== Material for the task ==
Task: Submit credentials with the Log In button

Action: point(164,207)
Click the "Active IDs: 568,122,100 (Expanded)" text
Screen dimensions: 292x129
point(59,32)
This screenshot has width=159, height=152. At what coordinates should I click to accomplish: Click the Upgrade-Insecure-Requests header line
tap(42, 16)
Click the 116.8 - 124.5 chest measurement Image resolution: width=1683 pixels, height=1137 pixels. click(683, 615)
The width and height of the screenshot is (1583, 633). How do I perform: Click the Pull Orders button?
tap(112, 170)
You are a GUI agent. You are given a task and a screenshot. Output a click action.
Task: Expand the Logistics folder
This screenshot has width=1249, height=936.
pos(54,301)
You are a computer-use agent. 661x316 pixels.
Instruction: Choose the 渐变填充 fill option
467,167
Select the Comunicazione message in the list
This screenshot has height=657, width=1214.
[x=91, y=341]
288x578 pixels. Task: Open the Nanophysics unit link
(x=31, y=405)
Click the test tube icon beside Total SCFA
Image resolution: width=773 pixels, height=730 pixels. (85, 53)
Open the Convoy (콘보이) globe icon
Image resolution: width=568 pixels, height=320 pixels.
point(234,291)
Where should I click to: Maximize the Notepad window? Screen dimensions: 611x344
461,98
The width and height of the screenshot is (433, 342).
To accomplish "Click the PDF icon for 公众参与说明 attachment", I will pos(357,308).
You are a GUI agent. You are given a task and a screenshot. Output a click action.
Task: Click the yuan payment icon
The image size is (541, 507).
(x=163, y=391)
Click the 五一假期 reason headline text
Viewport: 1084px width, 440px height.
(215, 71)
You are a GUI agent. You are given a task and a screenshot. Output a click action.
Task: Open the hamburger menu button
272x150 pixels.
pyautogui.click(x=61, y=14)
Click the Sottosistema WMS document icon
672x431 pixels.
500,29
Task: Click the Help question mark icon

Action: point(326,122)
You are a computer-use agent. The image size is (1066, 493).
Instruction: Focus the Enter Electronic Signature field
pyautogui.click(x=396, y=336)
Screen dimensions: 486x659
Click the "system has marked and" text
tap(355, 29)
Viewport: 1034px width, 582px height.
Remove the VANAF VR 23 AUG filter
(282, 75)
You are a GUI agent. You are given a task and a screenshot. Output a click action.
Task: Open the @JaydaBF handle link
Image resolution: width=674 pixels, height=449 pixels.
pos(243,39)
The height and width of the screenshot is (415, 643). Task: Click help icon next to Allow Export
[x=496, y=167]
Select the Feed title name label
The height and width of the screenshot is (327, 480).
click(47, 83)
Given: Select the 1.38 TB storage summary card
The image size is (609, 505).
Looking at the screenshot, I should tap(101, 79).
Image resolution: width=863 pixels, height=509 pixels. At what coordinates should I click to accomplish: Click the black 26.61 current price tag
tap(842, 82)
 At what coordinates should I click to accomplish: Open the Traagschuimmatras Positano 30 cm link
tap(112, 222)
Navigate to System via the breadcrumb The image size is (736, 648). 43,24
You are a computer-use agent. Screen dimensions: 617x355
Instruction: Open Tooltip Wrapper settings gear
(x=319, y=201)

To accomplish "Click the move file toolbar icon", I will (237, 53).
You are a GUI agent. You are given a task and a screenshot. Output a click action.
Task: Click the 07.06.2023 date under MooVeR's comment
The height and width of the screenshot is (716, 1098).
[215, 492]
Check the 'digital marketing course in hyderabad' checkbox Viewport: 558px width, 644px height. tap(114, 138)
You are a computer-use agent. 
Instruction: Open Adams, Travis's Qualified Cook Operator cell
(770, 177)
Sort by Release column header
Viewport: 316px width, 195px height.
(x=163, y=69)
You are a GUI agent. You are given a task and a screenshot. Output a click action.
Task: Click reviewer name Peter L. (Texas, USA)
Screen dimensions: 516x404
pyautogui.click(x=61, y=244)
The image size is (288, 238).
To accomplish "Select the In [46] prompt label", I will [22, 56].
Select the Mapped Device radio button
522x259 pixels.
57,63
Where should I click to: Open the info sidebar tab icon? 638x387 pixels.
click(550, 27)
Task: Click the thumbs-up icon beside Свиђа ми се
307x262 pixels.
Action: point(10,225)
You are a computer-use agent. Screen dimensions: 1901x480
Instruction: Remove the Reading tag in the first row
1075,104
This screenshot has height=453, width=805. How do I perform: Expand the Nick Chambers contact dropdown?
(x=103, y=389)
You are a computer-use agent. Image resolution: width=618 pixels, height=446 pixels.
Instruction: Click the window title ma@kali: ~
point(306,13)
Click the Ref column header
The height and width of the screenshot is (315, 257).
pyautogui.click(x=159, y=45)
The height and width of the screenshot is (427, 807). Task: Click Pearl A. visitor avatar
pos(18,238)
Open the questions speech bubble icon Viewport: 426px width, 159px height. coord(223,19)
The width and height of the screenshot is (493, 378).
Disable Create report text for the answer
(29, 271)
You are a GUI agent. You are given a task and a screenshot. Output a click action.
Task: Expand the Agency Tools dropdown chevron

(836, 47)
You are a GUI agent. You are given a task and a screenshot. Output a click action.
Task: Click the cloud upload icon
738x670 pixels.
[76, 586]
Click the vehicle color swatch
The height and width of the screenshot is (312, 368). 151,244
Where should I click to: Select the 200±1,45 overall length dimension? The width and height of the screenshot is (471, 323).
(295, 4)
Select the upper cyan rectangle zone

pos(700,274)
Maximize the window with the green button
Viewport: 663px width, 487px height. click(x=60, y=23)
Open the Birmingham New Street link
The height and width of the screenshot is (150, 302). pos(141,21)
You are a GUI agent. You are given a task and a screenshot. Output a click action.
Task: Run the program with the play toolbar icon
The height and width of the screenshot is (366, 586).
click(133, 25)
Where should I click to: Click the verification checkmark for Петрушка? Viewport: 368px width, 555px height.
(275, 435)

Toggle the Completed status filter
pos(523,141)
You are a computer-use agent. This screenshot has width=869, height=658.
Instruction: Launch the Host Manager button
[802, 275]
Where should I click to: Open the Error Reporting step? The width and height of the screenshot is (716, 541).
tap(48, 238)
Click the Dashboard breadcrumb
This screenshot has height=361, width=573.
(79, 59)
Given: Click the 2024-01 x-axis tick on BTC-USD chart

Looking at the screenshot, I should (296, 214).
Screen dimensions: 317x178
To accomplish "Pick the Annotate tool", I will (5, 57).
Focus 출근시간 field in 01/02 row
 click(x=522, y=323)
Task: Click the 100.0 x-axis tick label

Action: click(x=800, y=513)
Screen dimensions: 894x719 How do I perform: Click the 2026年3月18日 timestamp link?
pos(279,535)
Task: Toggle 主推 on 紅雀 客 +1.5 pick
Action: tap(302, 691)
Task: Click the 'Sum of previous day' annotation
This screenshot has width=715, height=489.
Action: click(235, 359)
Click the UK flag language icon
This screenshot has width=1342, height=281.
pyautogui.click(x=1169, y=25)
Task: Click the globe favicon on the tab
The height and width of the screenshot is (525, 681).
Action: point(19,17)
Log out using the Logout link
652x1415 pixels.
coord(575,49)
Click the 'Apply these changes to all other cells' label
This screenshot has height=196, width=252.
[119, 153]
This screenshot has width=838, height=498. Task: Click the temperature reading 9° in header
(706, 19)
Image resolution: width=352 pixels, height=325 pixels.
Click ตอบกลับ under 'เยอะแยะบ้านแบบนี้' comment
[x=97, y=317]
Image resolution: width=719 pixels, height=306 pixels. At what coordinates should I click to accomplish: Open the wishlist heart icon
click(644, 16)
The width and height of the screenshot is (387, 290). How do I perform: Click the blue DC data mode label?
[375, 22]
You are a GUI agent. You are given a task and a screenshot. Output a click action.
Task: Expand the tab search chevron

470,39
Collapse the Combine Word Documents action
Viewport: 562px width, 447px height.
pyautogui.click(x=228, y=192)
===
__Problem requirements__
All of the data above should be reproduced verbatim.

__Exercise response__
Task: Submit credentials with the Log In button

Action: point(164,207)
Click the "Active IDs: 568,122,100 (Expanded)" text
Screen dimensions: 292x129
point(59,32)
This screenshot has width=159, height=152. At what coordinates should I click to accomplish: Click the Upgrade-Insecure-Requests header line
tap(42, 16)
Click the 116.8 - 124.5 chest measurement Image resolution: width=1683 pixels, height=1137 pixels. click(683, 615)
The width and height of the screenshot is (1583, 633). How do I perform: Click the Pull Orders button?
tap(112, 170)
You are a GUI agent. You are given a task and a screenshot. Output a click action.
Task: Expand the Logistics folder
This screenshot has width=1249, height=936.
pos(54,301)
You are a computer-use agent. 661x316 pixels.
Instruction: Choose the 渐变填充 fill option
467,167
Select the Comunicazione message in the list
This screenshot has height=657, width=1214.
[x=91, y=341]
288x578 pixels. Task: Open the Nanophysics unit link
(x=31, y=405)
Click the test tube icon beside Total SCFA
Image resolution: width=773 pixels, height=730 pixels. (85, 53)
Open the Convoy (콘보이) globe icon
Image resolution: width=568 pixels, height=320 pixels.
point(234,291)
Where should I click to: Maximize the Notepad window? Screen dimensions: 611x344
461,98
The width and height of the screenshot is (433, 342).
To accomplish "Click the PDF icon for 公众参与说明 attachment", I will pos(357,308).
You are a GUI agent. You are given a task and a screenshot. Output a click action.
Task: Click the yuan payment icon
The image size is (541, 507).
(x=163, y=391)
Click the 五一假期 reason headline text
Viewport: 1084px width, 440px height.
(215, 71)
You are a GUI agent. You are given a task and a screenshot. Output a click action.
Task: Open the hamburger menu button
272x150 pixels.
pyautogui.click(x=61, y=14)
Click the Sottosistema WMS document icon
672x431 pixels.
500,29
Task: Click the Help question mark icon

Action: point(326,122)
You are a computer-use agent. The image size is (1066, 493).
Instruction: Focus the Enter Electronic Signature field
pyautogui.click(x=396, y=336)
Screen dimensions: 486x659
Click the "system has marked and" text
tap(355, 29)
Viewport: 1034px width, 582px height.
Remove the VANAF VR 23 AUG filter
(282, 75)
You are a GUI agent. You are given a task and a screenshot. Output a click action.
Task: Open the @JaydaBF handle link
Image resolution: width=674 pixels, height=449 pixels.
pos(243,39)
The height and width of the screenshot is (415, 643). Task: Click help icon next to Allow Export
[x=496, y=167]
Select the Feed title name label
The height and width of the screenshot is (327, 480).
click(47, 83)
Given: Select the 1.38 TB storage summary card
The image size is (609, 505).
Looking at the screenshot, I should tap(101, 79).
Image resolution: width=863 pixels, height=509 pixels. At what coordinates should I click to accomplish: Click the black 26.61 current price tag
tap(842, 82)
 At what coordinates should I click to accomplish: Open the Traagschuimmatras Positano 30 cm link
tap(112, 222)
Navigate to System via the breadcrumb The image size is (736, 648). 43,24
You are a computer-use agent. Screen dimensions: 617x355
Instruction: Open Tooltip Wrapper settings gear
(x=319, y=201)

To accomplish "Click the move file toolbar icon", I will (237, 53).
You are a GUI agent. You are given a task and a screenshot. Output a click action.
Task: Click the 07.06.2023 date under MooVeR's comment
The height and width of the screenshot is (716, 1098).
[215, 492]
Check the 'digital marketing course in hyderabad' checkbox Viewport: 558px width, 644px height. tap(114, 138)
You are a computer-use agent. 
Instruction: Open Adams, Travis's Qualified Cook Operator cell
(770, 177)
Sort by Release column header
Viewport: 316px width, 195px height.
(x=163, y=69)
You are a GUI agent. You are given a task and a screenshot. Output a click action.
Task: Click reviewer name Peter L. (Texas, USA)
Screen dimensions: 516x404
pyautogui.click(x=61, y=244)
The image size is (288, 238).
To accomplish "Select the In [46] prompt label", I will [22, 56].
Select the Mapped Device radio button
522x259 pixels.
57,63
Where should I click to: Open the info sidebar tab icon? 638x387 pixels.
click(550, 27)
Task: Click the thumbs-up icon beside Свиђа ми се
307x262 pixels.
Action: point(10,225)
You are a computer-use agent. Screen dimensions: 1901x480
Instruction: Remove the Reading tag in the first row
1075,104
This screenshot has height=453, width=805. How do I perform: Expand the Nick Chambers contact dropdown?
(x=103, y=389)
You are a computer-use agent. Image resolution: width=618 pixels, height=446 pixels.
Instruction: Click the window title ma@kali: ~
point(306,13)
Click the Ref column header
The height and width of the screenshot is (315, 257).
pyautogui.click(x=159, y=45)
The height and width of the screenshot is (427, 807). Task: Click Pearl A. visitor avatar
pos(18,238)
Open the questions speech bubble icon Viewport: 426px width, 159px height. coord(223,19)
The width and height of the screenshot is (493, 378).
Disable Create report text for the answer
(29, 271)
You are a GUI agent. You are given a task and a screenshot. Output a click action.
Task: Expand the Agency Tools dropdown chevron

(836, 47)
You are a GUI agent. You are given a task and a screenshot. Output a click action.
Task: Click the cloud upload icon
738x670 pixels.
[76, 586]
Click the vehicle color swatch
The height and width of the screenshot is (312, 368). 151,244
Where should I click to: Select the 200±1,45 overall length dimension? The width and height of the screenshot is (471, 323).
(295, 4)
Select the upper cyan rectangle zone

pos(700,274)
Maximize the window with the green button
Viewport: 663px width, 487px height. click(x=60, y=23)
Open the Birmingham New Street link
The height and width of the screenshot is (150, 302). pos(141,21)
You are a GUI agent. You are given a task and a screenshot. Output a click action.
Task: Run the program with the play toolbar icon
The height and width of the screenshot is (366, 586).
click(133, 25)
Where should I click to: Click the verification checkmark for Петрушка? Viewport: 368px width, 555px height.
(275, 435)

Toggle the Completed status filter
pos(523,141)
You are a computer-use agent. This screenshot has width=869, height=658.
Instruction: Launch the Host Manager button
[802, 275]
Where should I click to: Open the Error Reporting step? The width and height of the screenshot is (716, 541).
tap(48, 238)
Click the Dashboard breadcrumb
This screenshot has height=361, width=573.
(79, 59)
Given: Click the 2024-01 x-axis tick on BTC-USD chart

Looking at the screenshot, I should (296, 214).
Screen dimensions: 317x178
To accomplish "Pick the Annotate tool", I will (5, 57).
Focus 출근시간 field in 01/02 row
 click(x=522, y=323)
Task: Click the 100.0 x-axis tick label

Action: click(x=800, y=513)
Screen dimensions: 894x719 How do I perform: Click the 2026年3月18日 timestamp link?
pos(279,535)
Task: Toggle 主推 on 紅雀 客 +1.5 pick
Action: tap(302, 691)
Task: Click the 'Sum of previous day' annotation
This screenshot has width=715, height=489.
Action: click(235, 359)
Click the UK flag language icon
This screenshot has width=1342, height=281.
pyautogui.click(x=1169, y=25)
Task: Click the globe favicon on the tab
The height and width of the screenshot is (525, 681).
Action: point(19,17)
Log out using the Logout link
652x1415 pixels.
coord(575,49)
Click the 'Apply these changes to all other cells' label
This screenshot has height=196, width=252.
[119, 153]
This screenshot has width=838, height=498. Task: Click the temperature reading 9° in header
(706, 19)
Image resolution: width=352 pixels, height=325 pixels.
Click ตอบกลับ under 'เยอะแยะบ้านแบบนี้' comment
[x=97, y=317]
Image resolution: width=719 pixels, height=306 pixels. At what coordinates should I click to accomplish: Open the wishlist heart icon
click(644, 16)
The width and height of the screenshot is (387, 290). How do I perform: Click the blue DC data mode label?
[375, 22]
You are a GUI agent. You are given a task and a screenshot. Output a click action.
Task: Expand the tab search chevron

470,39
Collapse the Combine Word Documents action
Viewport: 562px width, 447px height.
pyautogui.click(x=228, y=192)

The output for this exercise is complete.